A good chunk of my life is made up of sitting around, thinking about all the faults I've made in my time. I'm still very young, eighteen years of age, but still, this fact doesn't change that I am afraid. Of whatever is coming, of whatever will be, because I know somehow, I will nver be free. Free to do what I like, cause there's nothing to like. I may never feel real love as it seems, because inside I am empty, you see? Everyday I wake up, do things I usually do and then go back to sleep for as soon as I wake up it all starts anew. It isn't really a cycle. I can't call it that, because while it's always the same the clock's ticking fast and it doesn't stop. No matter my feelings, all people rush, it's forever me, who's come to a halt. Don't know what to do, don't know how to act. People around me, they always expect. My mother wants me to study and after getting a degree I might work as an *office drone*?

That sounds ridiculous, but really, I can't tell if I deserve better. I don't like myself the way other people do. I might've put too much thought into myself and my surroundings. As a result I just see myself as a blob of consciousness, without any meaning, without any drive. I'm really just here in the end to survive. It's true what I say and it's true about all. Nothing can change it, nothing at all. I still miss my ex. I still miss being alive or feeling fine. I just live my life. It goes by, like nine seconds ago, I swear I was still sitting in school, working my ass off to get my grades up, but all of it stopped. Don't even know what to learn anymore. The last test of high school is awaiting me and after that I've gotta find where to be or where to go. But before you know, I might land on the streets. My dad's been bothering me lately...

What I'm gonna do, when all of that's passed, I have no way to really grasp. Maybe I'll end it in time to dodge the greatest pains and take a rest in young years instead. What do I know...

Nothing will change. Nothing will change. Nothing will change!
I am to blame. I am to blame. I know I'm to blame!

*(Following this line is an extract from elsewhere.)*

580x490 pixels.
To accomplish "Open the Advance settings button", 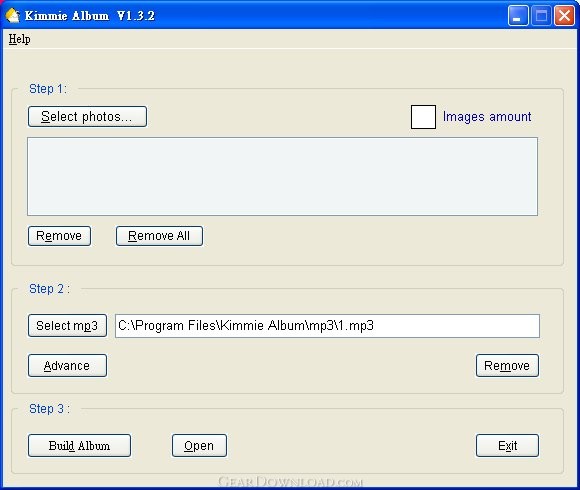I will (67, 366).
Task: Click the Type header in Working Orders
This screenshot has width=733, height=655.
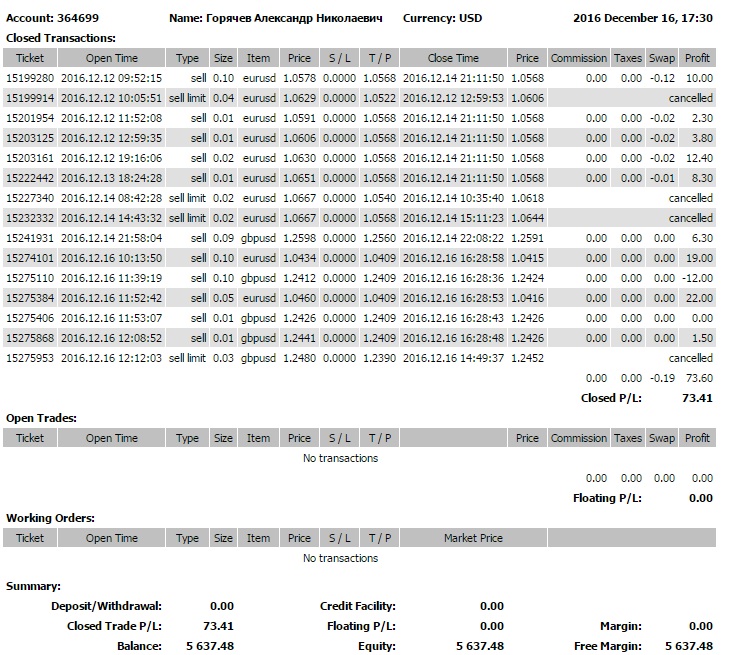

I'm just so scared. Of taking the next step, of going out of my way and out of my comfort zone, to find comfort without being alone or sit still like a stone. I'm writing this on my phone and it just comes show, that I don't really know what I'm talking about. Most people out there would be happy without even half the things I already own. But to me in this lies the fault. I was always taught to be happy when I ever get. When I ever receive, because that's what my momma never got to feel. Now I get, but mostly things I don't really need. And don't get me wrong, I'm not really rich. Nor are my parents, they really just want to fulfill all my wants and do whatever it takes to do so. It makes me feel even worse about myself. More guilt that is creeping inside. And to tell the truth, the things I care about amount to about none. Sometimes they give me a bit of entertainment, which might be called "fun". But whenever I speak up about my real feelings instead, they look at me crazy, like a maniac, I'm scared.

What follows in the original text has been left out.